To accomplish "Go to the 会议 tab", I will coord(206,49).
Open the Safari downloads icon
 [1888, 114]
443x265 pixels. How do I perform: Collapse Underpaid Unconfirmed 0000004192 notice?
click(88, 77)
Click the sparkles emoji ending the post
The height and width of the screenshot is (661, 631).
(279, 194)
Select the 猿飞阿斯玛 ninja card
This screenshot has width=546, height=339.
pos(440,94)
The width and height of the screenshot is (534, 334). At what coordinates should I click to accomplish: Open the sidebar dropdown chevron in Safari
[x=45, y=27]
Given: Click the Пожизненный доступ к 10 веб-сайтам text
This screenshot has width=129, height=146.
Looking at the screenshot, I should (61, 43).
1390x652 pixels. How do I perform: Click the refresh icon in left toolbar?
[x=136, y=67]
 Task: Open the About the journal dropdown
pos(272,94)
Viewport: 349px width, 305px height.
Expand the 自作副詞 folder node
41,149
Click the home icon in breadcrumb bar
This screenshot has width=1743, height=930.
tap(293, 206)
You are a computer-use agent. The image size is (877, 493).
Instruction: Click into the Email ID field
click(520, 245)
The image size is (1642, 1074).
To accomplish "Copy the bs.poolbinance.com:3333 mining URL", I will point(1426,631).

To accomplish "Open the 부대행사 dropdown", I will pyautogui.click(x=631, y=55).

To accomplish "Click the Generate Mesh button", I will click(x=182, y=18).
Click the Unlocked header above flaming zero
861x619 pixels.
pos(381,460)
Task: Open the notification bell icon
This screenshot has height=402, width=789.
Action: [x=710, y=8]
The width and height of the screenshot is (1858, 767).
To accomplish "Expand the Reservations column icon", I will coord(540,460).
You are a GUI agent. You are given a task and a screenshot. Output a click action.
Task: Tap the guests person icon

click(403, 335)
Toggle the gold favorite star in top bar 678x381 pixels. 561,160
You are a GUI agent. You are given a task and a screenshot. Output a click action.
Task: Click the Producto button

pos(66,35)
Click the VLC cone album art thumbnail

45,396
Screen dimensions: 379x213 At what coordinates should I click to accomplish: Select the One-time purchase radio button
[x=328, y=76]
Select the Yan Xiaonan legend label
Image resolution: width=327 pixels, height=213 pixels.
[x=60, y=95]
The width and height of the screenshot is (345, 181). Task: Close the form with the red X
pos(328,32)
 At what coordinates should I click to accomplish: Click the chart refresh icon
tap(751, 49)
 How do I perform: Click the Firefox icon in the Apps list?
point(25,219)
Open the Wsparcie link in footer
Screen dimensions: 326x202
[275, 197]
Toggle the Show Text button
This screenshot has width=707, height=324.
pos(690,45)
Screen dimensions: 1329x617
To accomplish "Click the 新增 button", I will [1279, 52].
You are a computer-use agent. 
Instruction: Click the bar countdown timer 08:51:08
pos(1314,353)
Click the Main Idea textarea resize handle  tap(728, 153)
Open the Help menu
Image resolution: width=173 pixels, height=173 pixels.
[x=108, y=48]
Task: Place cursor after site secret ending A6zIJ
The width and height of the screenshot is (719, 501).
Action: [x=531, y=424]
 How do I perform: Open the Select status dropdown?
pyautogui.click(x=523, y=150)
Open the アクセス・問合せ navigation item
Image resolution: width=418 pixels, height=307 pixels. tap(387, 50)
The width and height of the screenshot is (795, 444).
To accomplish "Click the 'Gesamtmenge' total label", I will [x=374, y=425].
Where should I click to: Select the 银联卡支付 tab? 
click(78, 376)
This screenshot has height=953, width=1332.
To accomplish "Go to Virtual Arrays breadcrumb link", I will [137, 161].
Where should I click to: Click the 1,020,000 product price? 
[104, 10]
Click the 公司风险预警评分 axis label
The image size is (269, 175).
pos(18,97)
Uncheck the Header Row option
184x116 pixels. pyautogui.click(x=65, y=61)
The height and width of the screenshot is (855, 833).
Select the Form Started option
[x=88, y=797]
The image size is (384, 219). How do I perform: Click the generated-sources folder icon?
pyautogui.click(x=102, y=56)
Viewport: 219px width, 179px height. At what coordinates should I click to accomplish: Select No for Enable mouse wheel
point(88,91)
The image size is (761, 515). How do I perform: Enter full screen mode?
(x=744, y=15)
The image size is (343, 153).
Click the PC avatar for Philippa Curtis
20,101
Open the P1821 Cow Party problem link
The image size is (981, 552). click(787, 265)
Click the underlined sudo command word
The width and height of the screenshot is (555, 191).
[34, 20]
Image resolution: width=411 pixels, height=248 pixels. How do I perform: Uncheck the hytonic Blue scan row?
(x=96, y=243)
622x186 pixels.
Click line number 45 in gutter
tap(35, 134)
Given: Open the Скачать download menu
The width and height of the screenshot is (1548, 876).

───

**WRITTEN PROBLEM**:
Write out the entire listing again, replacing "GUI agent" with "screen-control assistant" wherever it occurs and leaving all else as it is.

**CORRECT ANSWER**:
To accomplish "Go to the 会议 tab", I will coord(206,49).
Open the Safari downloads icon
 [1888, 114]
443x265 pixels. How do I perform: Collapse Underpaid Unconfirmed 0000004192 notice?
click(88, 77)
Click the sparkles emoji ending the post
The height and width of the screenshot is (661, 631).
(279, 194)
Select the 猿飞阿斯玛 ninja card
This screenshot has width=546, height=339.
pos(440,94)
The width and height of the screenshot is (534, 334). At what coordinates should I click to accomplish: Open the sidebar dropdown chevron in Safari
[x=45, y=27]
Given: Click the Пожизненный доступ к 10 веб-сайтам text
This screenshot has width=129, height=146.
Looking at the screenshot, I should (61, 43).
1390x652 pixels. How do I perform: Click the refresh icon in left toolbar?
[x=136, y=67]
 Task: Open the About the journal dropdown
pos(272,94)
Viewport: 349px width, 305px height.
Expand the 自作副詞 folder node
41,149
Click the home icon in breadcrumb bar
This screenshot has width=1743, height=930.
tap(293, 206)
You are a computer-use agent. The image size is (877, 493).
Instruction: Click into the Email ID field
click(520, 245)
The image size is (1642, 1074).
To accomplish "Copy the bs.poolbinance.com:3333 mining URL", I will point(1426,631).

To accomplish "Open the 부대행사 dropdown", I will pyautogui.click(x=631, y=55).

To accomplish "Click the Generate Mesh button", I will click(x=182, y=18).
Click the Unlocked header above flaming zero
861x619 pixels.
pos(381,460)
Task: Open the notification bell icon
This screenshot has height=402, width=789.
Action: [x=710, y=8]
The width and height of the screenshot is (1858, 767).
To accomplish "Expand the Reservations column icon", I will coord(540,460).
You are a screen-control assistant. You are given a task and a screenshot. Output a click action.
Task: Tap the guests person icon

click(403, 335)
Toggle the gold favorite star in top bar 678x381 pixels. 561,160
You are a screen-control assistant. You are given a task and a screenshot. Output a click action.
Task: Click the Producto button

pos(66,35)
Click the VLC cone album art thumbnail

45,396
Screen dimensions: 379x213 At what coordinates should I click to accomplish: Select the One-time purchase radio button
[x=328, y=76]
Select the Yan Xiaonan legend label
Image resolution: width=327 pixels, height=213 pixels.
[x=60, y=95]
The width and height of the screenshot is (345, 181). Task: Close the form with the red X
pos(328,32)
 At what coordinates should I click to accomplish: Click the chart refresh icon
tap(751, 49)
 How do I perform: Click the Firefox icon in the Apps list?
point(25,219)
Open the Wsparcie link in footer
Screen dimensions: 326x202
[275, 197]
Toggle the Show Text button
This screenshot has width=707, height=324.
pos(690,45)
Screen dimensions: 1329x617
To accomplish "Click the 新增 button", I will [1279, 52].
You are a computer-use agent. 
Instruction: Click the bar countdown timer 08:51:08
pos(1314,353)
Click the Main Idea textarea resize handle  tap(728, 153)
Open the Help menu
Image resolution: width=173 pixels, height=173 pixels.
[x=108, y=48]
Task: Place cursor after site secret ending A6zIJ
The width and height of the screenshot is (719, 501).
Action: [x=531, y=424]
 How do I perform: Open the Select status dropdown?
pyautogui.click(x=523, y=150)
Open the アクセス・問合せ navigation item
Image resolution: width=418 pixels, height=307 pixels. tap(387, 50)
The width and height of the screenshot is (795, 444).
To accomplish "Click the 'Gesamtmenge' total label", I will [x=374, y=425].
Where should I click to: Select the 银联卡支付 tab? 
click(78, 376)
This screenshot has height=953, width=1332.
To accomplish "Go to Virtual Arrays breadcrumb link", I will [137, 161].
Where should I click to: Click the 1,020,000 product price? 
[104, 10]
Click the 公司风险预警评分 axis label
The image size is (269, 175).
pos(18,97)
Uncheck the Header Row option
184x116 pixels. pyautogui.click(x=65, y=61)
The height and width of the screenshot is (855, 833).
Select the Form Started option
[x=88, y=797]
The image size is (384, 219). How do I perform: Click the generated-sources folder icon?
pyautogui.click(x=102, y=56)
Viewport: 219px width, 179px height. At what coordinates should I click to accomplish: Select No for Enable mouse wheel
point(88,91)
The image size is (761, 515). How do I perform: Enter full screen mode?
(x=744, y=15)
The image size is (343, 153).
Click the PC avatar for Philippa Curtis
20,101
Open the P1821 Cow Party problem link
The image size is (981, 552). click(787, 265)
Click the underlined sudo command word
The width and height of the screenshot is (555, 191).
[34, 20]
Image resolution: width=411 pixels, height=248 pixels. How do I perform: Uncheck the hytonic Blue scan row?
(x=96, y=243)
622x186 pixels.
Click line number 45 in gutter
tap(35, 134)
Given: Open the Скачать download menu
The width and height of the screenshot is (1548, 876).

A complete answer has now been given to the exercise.